嚴笑這次得罪的可是盛怒之下的嚴牧野,豬都知道她這次絕對是有去無回。
如果嚴牧野放過嚴笑,那才是真的讓她大跌眼鏡呢。
現在的情況就是如此,就連他,也沒辦法為嚴笑求情。
“可是……”少靈看著嚴笑這般落魄的模樣,還是有些不舍。
“笨丫頭,我說不能過去就不能過去。你難道不知道嚴牧野的個性有多暴力,有多殘忍?”若是少靈說她不知道,他絕對可以將嚴牧野的恐怖行為史一字不漏的盡數講給她聽。讓她知道自己現在正跟著一個什麽樣的主子。

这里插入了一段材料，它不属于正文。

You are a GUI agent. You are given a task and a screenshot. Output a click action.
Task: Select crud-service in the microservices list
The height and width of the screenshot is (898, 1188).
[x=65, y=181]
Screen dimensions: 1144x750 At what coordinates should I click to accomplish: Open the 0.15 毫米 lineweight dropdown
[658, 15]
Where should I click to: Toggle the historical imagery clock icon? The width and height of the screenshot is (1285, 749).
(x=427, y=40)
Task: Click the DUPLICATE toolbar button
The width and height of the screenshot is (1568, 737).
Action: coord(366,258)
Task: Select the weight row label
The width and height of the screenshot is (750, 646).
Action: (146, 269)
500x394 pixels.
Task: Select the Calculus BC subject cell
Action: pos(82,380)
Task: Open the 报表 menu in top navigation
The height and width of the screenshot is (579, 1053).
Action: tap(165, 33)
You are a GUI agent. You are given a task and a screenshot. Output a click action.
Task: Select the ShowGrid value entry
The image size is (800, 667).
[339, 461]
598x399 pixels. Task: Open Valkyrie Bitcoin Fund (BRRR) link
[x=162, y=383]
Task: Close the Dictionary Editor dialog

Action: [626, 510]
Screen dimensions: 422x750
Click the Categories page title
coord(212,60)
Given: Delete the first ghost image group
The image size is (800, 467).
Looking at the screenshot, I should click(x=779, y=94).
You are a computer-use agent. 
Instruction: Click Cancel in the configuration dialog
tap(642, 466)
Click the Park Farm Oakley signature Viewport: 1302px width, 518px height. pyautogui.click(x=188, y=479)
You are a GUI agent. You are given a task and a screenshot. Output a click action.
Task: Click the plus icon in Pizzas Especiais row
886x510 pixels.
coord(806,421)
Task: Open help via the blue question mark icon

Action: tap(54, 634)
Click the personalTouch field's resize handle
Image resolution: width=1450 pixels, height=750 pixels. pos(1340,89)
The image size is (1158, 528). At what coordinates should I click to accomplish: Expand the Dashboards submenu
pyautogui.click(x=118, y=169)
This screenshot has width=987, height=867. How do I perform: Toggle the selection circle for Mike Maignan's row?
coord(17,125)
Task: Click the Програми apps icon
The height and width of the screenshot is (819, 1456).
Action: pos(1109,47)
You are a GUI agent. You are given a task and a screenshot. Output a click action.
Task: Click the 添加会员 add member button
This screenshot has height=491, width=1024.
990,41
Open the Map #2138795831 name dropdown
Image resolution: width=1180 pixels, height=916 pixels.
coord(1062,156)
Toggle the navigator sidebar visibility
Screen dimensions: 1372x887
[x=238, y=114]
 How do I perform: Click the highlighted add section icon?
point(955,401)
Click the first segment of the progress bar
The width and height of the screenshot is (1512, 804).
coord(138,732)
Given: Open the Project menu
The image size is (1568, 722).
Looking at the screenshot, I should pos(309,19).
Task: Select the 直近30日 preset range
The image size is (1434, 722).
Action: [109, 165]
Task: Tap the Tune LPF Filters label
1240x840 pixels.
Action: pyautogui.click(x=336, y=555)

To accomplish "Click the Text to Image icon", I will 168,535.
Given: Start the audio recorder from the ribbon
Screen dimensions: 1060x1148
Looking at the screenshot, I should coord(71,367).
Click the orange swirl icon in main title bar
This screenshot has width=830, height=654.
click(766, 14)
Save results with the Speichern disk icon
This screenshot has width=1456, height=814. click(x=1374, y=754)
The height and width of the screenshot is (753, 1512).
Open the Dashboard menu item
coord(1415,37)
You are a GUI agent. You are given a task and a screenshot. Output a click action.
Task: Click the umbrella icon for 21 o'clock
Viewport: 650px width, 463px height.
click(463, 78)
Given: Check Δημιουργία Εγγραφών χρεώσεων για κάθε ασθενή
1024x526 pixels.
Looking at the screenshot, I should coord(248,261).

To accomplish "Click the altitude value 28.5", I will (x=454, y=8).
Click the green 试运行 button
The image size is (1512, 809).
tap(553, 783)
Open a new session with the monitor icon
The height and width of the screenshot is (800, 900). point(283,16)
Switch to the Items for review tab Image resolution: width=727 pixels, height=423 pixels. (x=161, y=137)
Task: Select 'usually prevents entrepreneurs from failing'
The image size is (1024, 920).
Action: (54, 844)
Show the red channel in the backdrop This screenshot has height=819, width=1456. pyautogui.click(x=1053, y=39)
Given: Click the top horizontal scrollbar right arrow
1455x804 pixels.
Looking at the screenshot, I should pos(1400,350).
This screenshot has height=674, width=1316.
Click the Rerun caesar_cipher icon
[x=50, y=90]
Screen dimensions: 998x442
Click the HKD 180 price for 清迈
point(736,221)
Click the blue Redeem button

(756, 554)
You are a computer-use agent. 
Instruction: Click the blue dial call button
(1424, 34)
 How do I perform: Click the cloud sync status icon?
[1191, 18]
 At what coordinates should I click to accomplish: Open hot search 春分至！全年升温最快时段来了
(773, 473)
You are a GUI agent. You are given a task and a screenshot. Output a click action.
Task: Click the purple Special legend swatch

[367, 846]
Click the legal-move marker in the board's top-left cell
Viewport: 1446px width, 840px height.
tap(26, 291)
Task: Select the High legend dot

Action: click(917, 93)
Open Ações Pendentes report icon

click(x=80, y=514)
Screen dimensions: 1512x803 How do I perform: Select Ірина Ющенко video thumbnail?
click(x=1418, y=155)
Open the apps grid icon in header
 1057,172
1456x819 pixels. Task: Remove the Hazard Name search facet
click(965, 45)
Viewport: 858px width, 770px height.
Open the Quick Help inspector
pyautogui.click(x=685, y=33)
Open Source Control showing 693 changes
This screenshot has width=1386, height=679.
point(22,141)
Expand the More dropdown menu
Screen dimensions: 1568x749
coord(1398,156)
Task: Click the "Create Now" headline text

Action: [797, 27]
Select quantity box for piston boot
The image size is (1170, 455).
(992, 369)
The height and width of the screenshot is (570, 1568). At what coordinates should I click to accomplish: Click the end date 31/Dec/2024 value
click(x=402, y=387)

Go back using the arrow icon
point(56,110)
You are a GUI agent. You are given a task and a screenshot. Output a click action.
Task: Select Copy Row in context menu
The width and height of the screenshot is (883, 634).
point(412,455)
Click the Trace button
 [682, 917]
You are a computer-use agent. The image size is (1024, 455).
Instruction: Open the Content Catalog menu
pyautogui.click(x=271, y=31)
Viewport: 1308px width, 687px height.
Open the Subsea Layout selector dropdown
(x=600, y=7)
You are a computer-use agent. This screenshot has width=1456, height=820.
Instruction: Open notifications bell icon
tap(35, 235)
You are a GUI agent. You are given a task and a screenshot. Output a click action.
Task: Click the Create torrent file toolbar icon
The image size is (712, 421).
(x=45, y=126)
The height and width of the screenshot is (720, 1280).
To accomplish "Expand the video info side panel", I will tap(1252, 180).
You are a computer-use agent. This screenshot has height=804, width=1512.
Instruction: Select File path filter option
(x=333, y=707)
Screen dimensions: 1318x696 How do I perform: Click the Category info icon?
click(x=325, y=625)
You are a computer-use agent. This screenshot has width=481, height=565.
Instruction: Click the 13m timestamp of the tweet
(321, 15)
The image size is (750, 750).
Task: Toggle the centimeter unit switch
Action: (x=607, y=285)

好似隨時隨地都能爆炸的炸彈一般,待在嚴牧野的身邊,就要有非常強的耐擊打能力。
並且時刻準備著應付嚴牧野那比天氣還善變的,詭異的性格。
“boss有那麽恐怖?”少靈似乎並不相信,還一副未宇說謊似的,瞧不起他的嫌棄模樣。
少靈這個反應嚴重傷害到了未宇的自尊心,他倏地拽住少靈的皓腕,頭一揚,“走,我們先去快艇上休息會,喝杯茶,順便也聽我給你講講你們老大的曆史。”
見到美女後,未宇的話匣子才算是徹底打開,大有講上個三天三夜也停不下來的架勢。
睜著雙無所知的大眼睛,少靈很配合的仔細聽著,聽著那些她不曾了解的往事。
午夜的寒風加上海水冰冷的蒸汽,吹在身上冰冷刺骨,仿佛瞬間就能將骨頭穿破,涼意直透心脾。
嚴笑哭得累了,僅僅兩分鍾,可在她的心中,卻好似度過了千萬個寂寞的日子。
這些孤寂的日子裏,沒有嚴牧野的陪伴,沒有任何人的陪伴,隻有她一個人,孤零零的,站在一個地方。
甚至連太陽都不再升起。
聽到旁邊突然響起的聲響,嚴笑下意識的轉過頭去,卻見張普手上拿著槍,小心翼翼的匍匐到她旁邊。